These release notes provide information about the One Identity Safeguard for Privileged Sessions 5 F10 release.
The One Identity Safeguard Appliance is built specifically for use only with the Safeguard privileged management software, which is pre-installed and ready for immediate use. The appliance is hardened to ensure the system is secured at the hardware, operating system and software levels. The hardened appliance approach protects the privileged management software from attacks while simplifying deployment and ongoing management -- and shortening the timeframe to value.
The privileged management software provided with One Identity Safeguard consists of the following modules:
One Identity Safeguard for Privileged Sessions is part of One Identity's Privileged Access Management portfolio. Addressing large enterprise needs, Safeguard for Privileged Sessions is a privileged session management solution, which provides industry-leading access control, as well as session monitoring and recording to prevent privileged account misuse, facilitate compliance, and accelerate forensics investigations.
Safeguard for Privileged Sessions is a quickly deployable enterprise appliance, completely independent from clients and servers - integrating seamlessly into existing networks. It captures the activity data necessary for user profiling and enables full user session drill-down for forensics investigations.
For details on this release, see New features.
For a full list of key features in One Identity Safeguard for Privileged Sessions, see Administration Guide.
You can now join SPS to One Identity Starling. One Identity Starling helps to combine products from the One Identity line to create a secure and customizable cloud service. For details on One Identity Starling, see Starling - Technical Documentation.
For more information, see "Joining to One Identity Starling" in the Administration Guide.
It is now possible to install the Safeguard Desktop Player application on Mac.
For more information, see "Install Safeguard Desktop Player on Mac" in the Safeguard Desktop Player User Guide.
SPS now supports Windows 2019 Server as a client and server in RDP sessions.
SPS can now distinguish the audited HTTP requests and responses based on the session cookies of web applications. For details, see "Creating and editing protocol-level HTTP settings" in the Administration Guide.

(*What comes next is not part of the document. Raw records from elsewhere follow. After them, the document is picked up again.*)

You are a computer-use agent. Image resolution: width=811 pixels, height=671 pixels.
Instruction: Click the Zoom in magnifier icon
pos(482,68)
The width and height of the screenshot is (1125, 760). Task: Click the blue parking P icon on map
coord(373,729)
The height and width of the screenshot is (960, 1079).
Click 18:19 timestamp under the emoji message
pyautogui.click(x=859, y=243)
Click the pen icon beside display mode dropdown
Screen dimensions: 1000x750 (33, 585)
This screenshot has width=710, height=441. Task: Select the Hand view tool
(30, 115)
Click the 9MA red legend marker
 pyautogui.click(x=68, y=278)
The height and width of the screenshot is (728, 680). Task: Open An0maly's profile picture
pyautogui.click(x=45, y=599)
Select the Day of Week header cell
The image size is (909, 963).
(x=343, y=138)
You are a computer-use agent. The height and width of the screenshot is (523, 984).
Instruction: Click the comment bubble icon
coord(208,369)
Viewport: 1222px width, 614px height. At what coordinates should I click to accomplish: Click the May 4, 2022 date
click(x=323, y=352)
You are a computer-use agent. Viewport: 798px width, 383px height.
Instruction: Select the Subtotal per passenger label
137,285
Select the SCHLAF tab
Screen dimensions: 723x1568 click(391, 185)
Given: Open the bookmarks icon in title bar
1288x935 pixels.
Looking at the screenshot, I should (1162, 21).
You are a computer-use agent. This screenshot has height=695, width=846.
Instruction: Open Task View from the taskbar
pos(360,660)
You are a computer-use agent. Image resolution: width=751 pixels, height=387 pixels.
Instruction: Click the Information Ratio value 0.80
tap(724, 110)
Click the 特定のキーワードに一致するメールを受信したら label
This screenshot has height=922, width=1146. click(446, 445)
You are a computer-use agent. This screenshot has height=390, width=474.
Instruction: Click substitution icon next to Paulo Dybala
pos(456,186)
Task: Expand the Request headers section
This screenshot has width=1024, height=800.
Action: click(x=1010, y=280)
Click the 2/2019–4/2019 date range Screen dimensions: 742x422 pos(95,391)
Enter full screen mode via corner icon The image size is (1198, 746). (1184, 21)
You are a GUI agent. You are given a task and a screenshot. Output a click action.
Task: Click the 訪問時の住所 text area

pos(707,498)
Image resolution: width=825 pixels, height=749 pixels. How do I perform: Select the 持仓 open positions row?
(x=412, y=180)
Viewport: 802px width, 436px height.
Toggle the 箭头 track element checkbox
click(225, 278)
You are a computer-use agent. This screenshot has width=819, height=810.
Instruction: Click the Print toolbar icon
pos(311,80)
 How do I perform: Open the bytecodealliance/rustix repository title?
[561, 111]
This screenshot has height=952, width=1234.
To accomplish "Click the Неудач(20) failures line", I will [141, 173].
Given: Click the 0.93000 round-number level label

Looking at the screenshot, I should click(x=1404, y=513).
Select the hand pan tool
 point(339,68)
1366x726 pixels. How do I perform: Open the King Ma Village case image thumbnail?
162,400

Search, download and index sessions section restructure
The Search, download and index sessions section has been restructured and updated in the SPS REST API.
For more information, see "Search, download, and index sessions" in the REST API Reference Guide.
HTTP connection policies can now be configured through REST
The endpoint is now writable and allows create, update and delete.
For more information, see "HTTP connections" in the REST API Reference Guide.
The user now has the same privileges on the web UI and REST API
For the user to have full access over the SPS REST API, they must have the REST server privilege. The user privileges on the web UI and REST API are now synchronized. For example, if the user has the ICA Control / Connections privilege then they can access this page on the web UI and also the /api/configuration/ica/connections endpoint on the REST API.
For more information, see "Authenticate to the SPS REST API" in the REST API Reference Guide.
Changes to audit data access rules (ADAR) on REST
The endpoint can only be queried and is not writable. It does not allow create, update, or delete.
For more information, see "Audit data access rules" in the REST API Reference Guide.
The Creating custom Authentication and Authorization plugins document is now publicly available. This document describes how to create custom Authentication and Authorization plugins.
The Creating custom Credential Store plugins document is now publicly available. This document describes how to create custom Credential Store plugins.
The following is a list of features that are no longer supported starting with SPS 5.10.
SSLv3 encryption is not supported in SPS version 5.10 and later. This has the following effects:
You cannot configure SPS if your browser does not support at least TLSv1.
If you are auditing HTTP, Telnet or VNC sessions that use TLS encryption, the client- and server applications must support at least TLSv1.
Support for X.509 host certificates is deprecated. This feature will be removed from SPS version 6 LTS (6.0). One Identity recommends using public keys instead.
Support for DSA keys is deprecated. This feature will be removed from SPS version 6 LTS (6.0). One Identity recommends using RSA keys instead.